Bill Gates: Gates didn’t seem like a shoe-in for success after dropping out of Harvard and starting a failed first business with Microsoft co-founder Paul Allen called Traf-O-Data. While this early idea didn’t work, Gates’ later work did, creating the global empire that is Microsoft.
Soichiro Honda: Before building the famous multi-billion-dollar auto business, Mr. Honda experienced a series of failures. He was actually turned down by Toyota Motor Corporation for a job after interviewing for a job as an engineer, leaving him unemployed for quite some time. He started making scooters of his own at home, and encouraged by his friends and neighbors, finally started his own business. The rest, as they say, is history.
Jan Koum: Jan Koum left the Ukraine in 1992 at the age of 5 with his mother and grandmother, taking advantage of the relaxed emigration policy for Jews. She brought him to Silicon Valley. His father Boris stayed behind and planned to join the family later.

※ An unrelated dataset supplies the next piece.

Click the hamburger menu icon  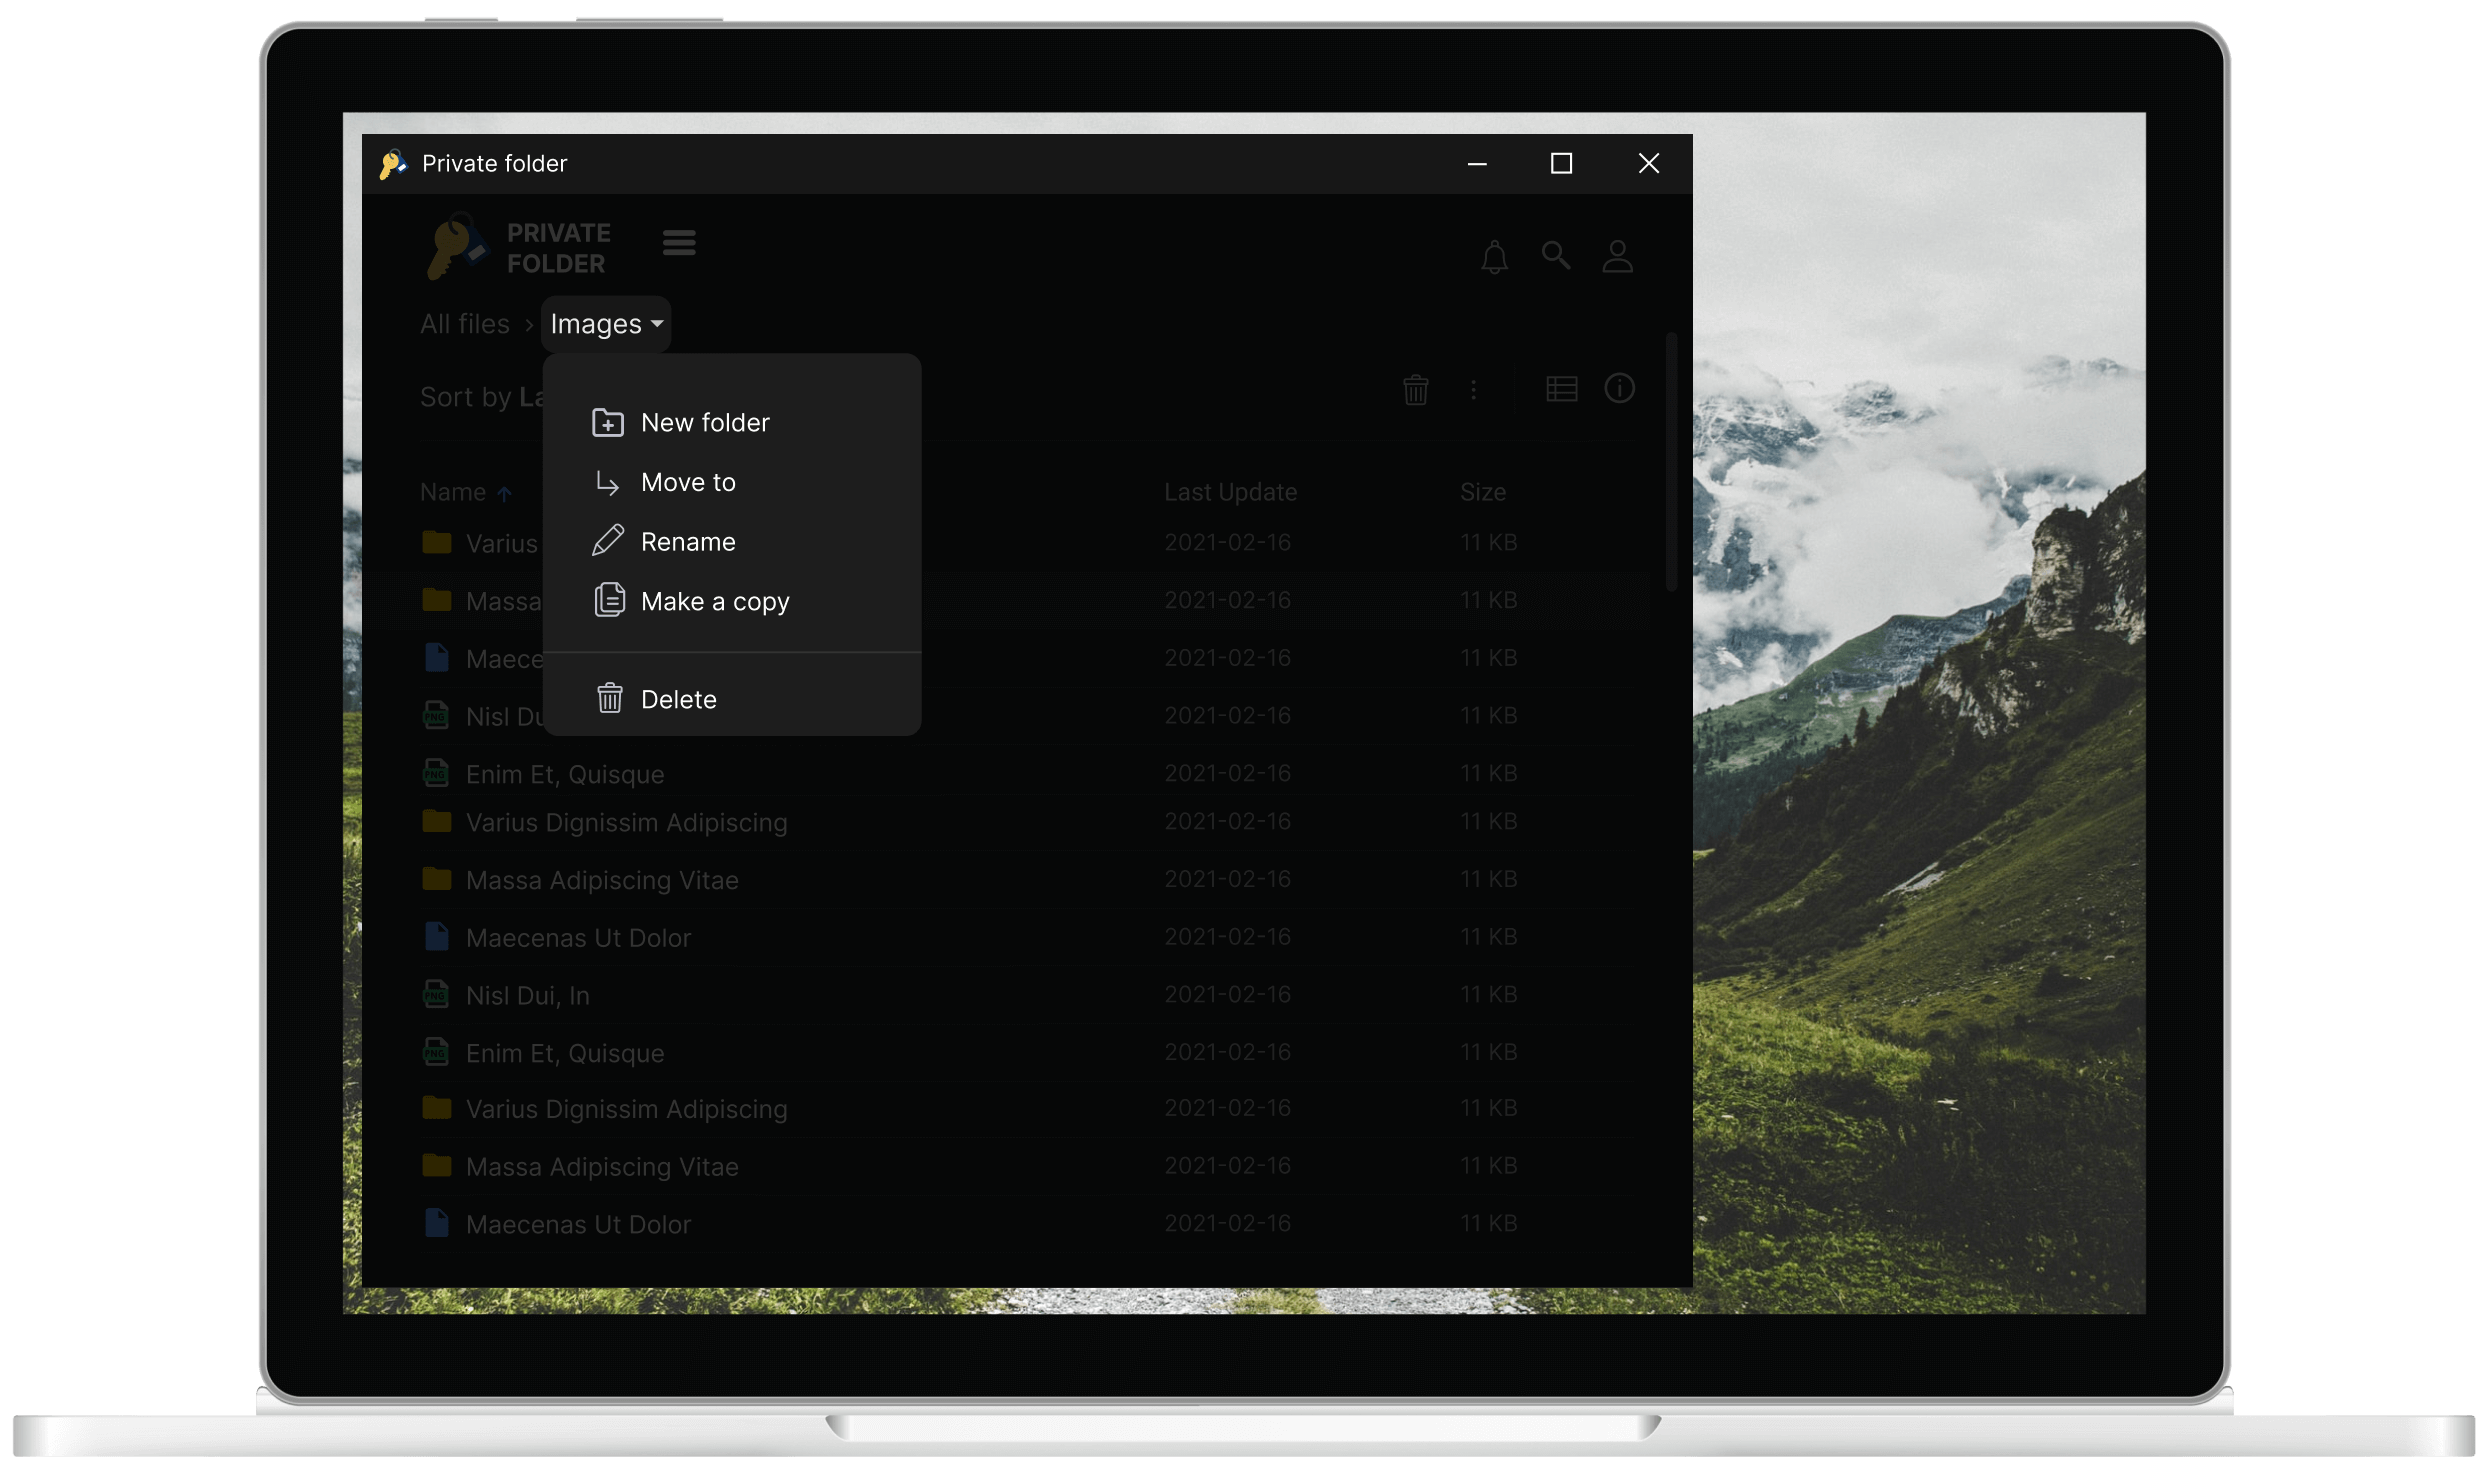[x=678, y=242]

They rarely talked on the phone for fear that the lines were being tapped. So they didn’t communicate much. The family relied on food stamps during their first few years in the USA.
5 years later, his father died in the Ukraine without ever making it to the USA. Then 3 years later Jan’s mother died of cancer. The deaths heightened his interest in keeping in touch with extended family and friends, spread out in the Ukraine, Israel and Russia. He became fascinated by computer programming. He attended San Jose State University and took a part-time job at Yahoo where he met Brian Acton. After they graduated, they sought jobs at Facebook, Twitter and other companies – and were rejected. They were out of work, unemployed. Jan was an orphan without any income or savings. He would frequently walk past the office in Silicon Valley where he would wait in line for food stamps when he was a child.

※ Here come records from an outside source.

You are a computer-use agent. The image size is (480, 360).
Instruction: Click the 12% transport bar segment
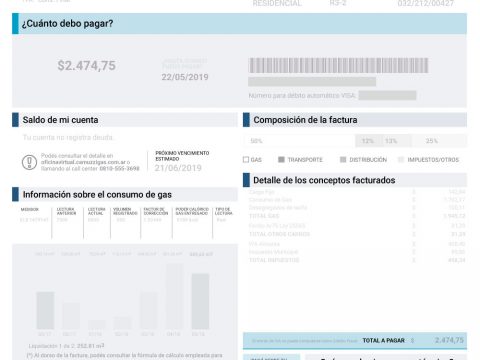tap(369, 141)
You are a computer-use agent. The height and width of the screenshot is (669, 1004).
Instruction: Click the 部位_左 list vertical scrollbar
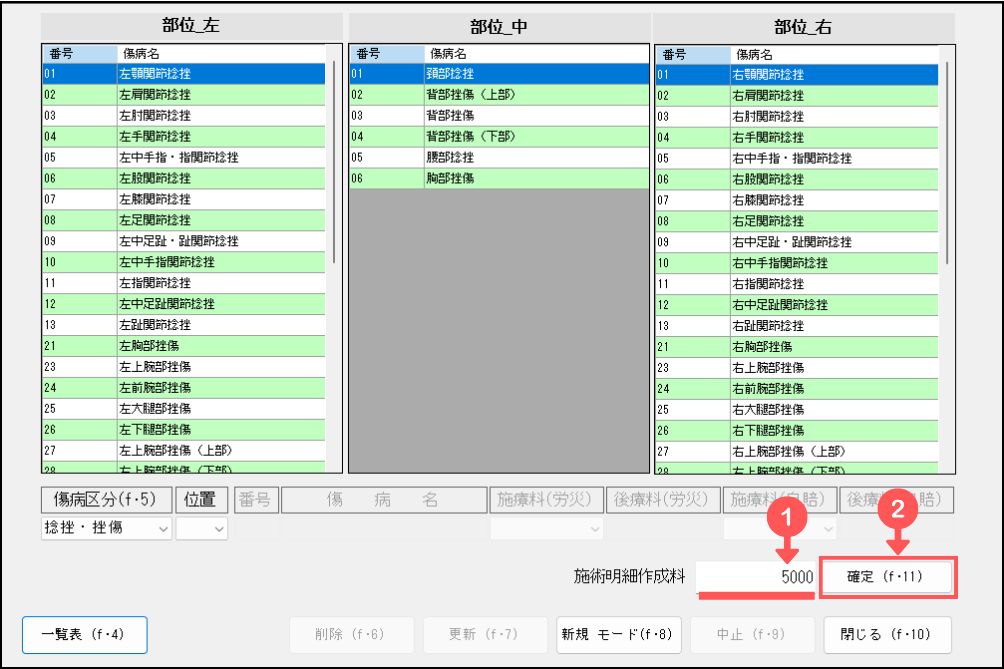click(334, 160)
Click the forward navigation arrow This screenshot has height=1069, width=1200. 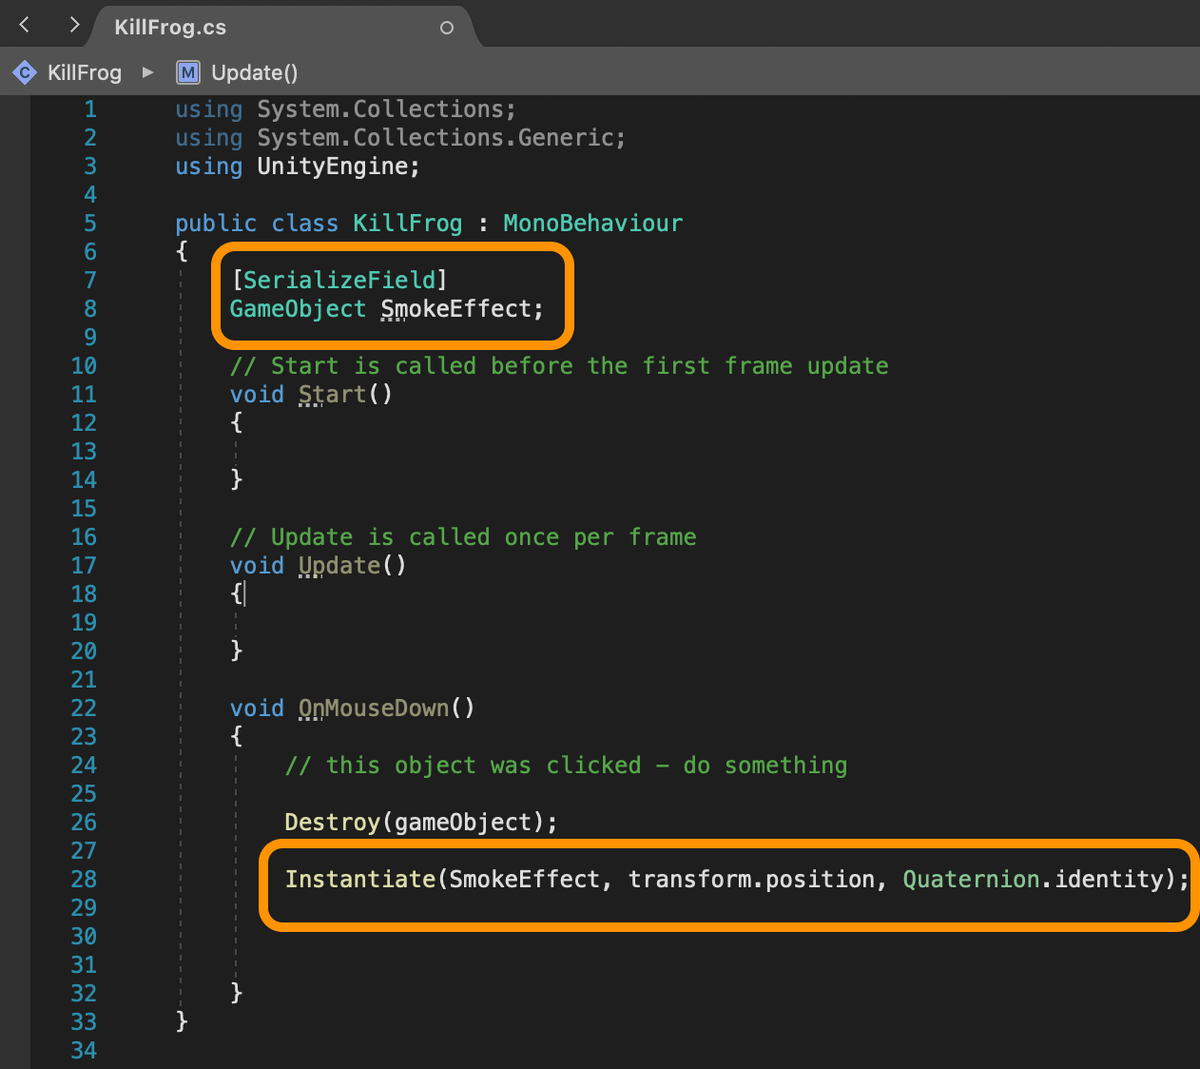pos(74,25)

Jan loved the global messaging idea – but he didn’t like the advertising. So in 2009 they worked together on a global messaging software app that would be ad-free and simple to use. The App gained popularity, as hundreds of millions of people were using it and some even paying $0.99 for it for a year! That little piece of software is called WhatsApp.
Then, in February of 2014, just 5 years since they started, and with only 55 employees, Mark Zuckerberg, CEO of Facebook agreed to purchase WhatsApp for $19 Billion. This was the largest acquisition of a startup in history.The company had all of $20 million in total revenue. Jan Koum was invited to join the board of Facebook. Jan Koum and Brian Acton are symbols of overcoming adversity and turning setbacks into comebacks.

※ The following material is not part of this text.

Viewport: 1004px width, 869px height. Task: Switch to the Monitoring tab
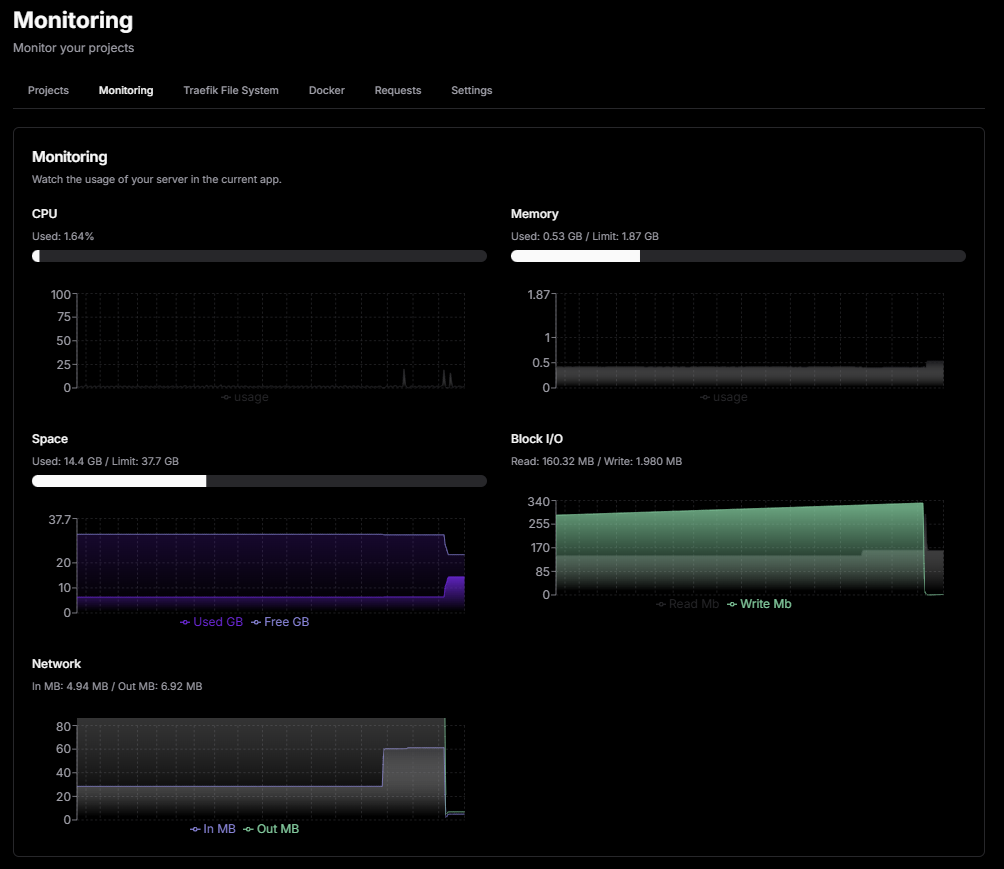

R. H. Macy: Most people in the world are familiar with this large department store chain, but very few are aware that before R.H. Macy ‘made it’; he had started no fewer than seven businesses that failed miserably.
Akio Morita: You may not have heard of Morita but you’ve undoubtedly heard of his company, Sony. Sony’s first product was a rice cooker that unfortunately didn’t cook rice so much as burn it, selling less than 100 units. This first setback didn’t stop Morita and his partners as they pushed forward to create a multi-billion dollar company.
Harland David Sanders: Perhaps better known as Colonel Sanders of Kentucky Fried Chicken fame, Sanders had a hard time selling his chicken at first. In fact, his famous secret chicken recipe was rejected 1,009 times before a restaurant accepted it.
F. W. Woolworth: Woolworth built one of the biggest names in department stores in the U.S. amassing a fortune in wealth. However, before starting his own business, young Woolworth worked at a dry goods store and was not allowed to wait on customers because his boss said he lacked the sense needed to do so.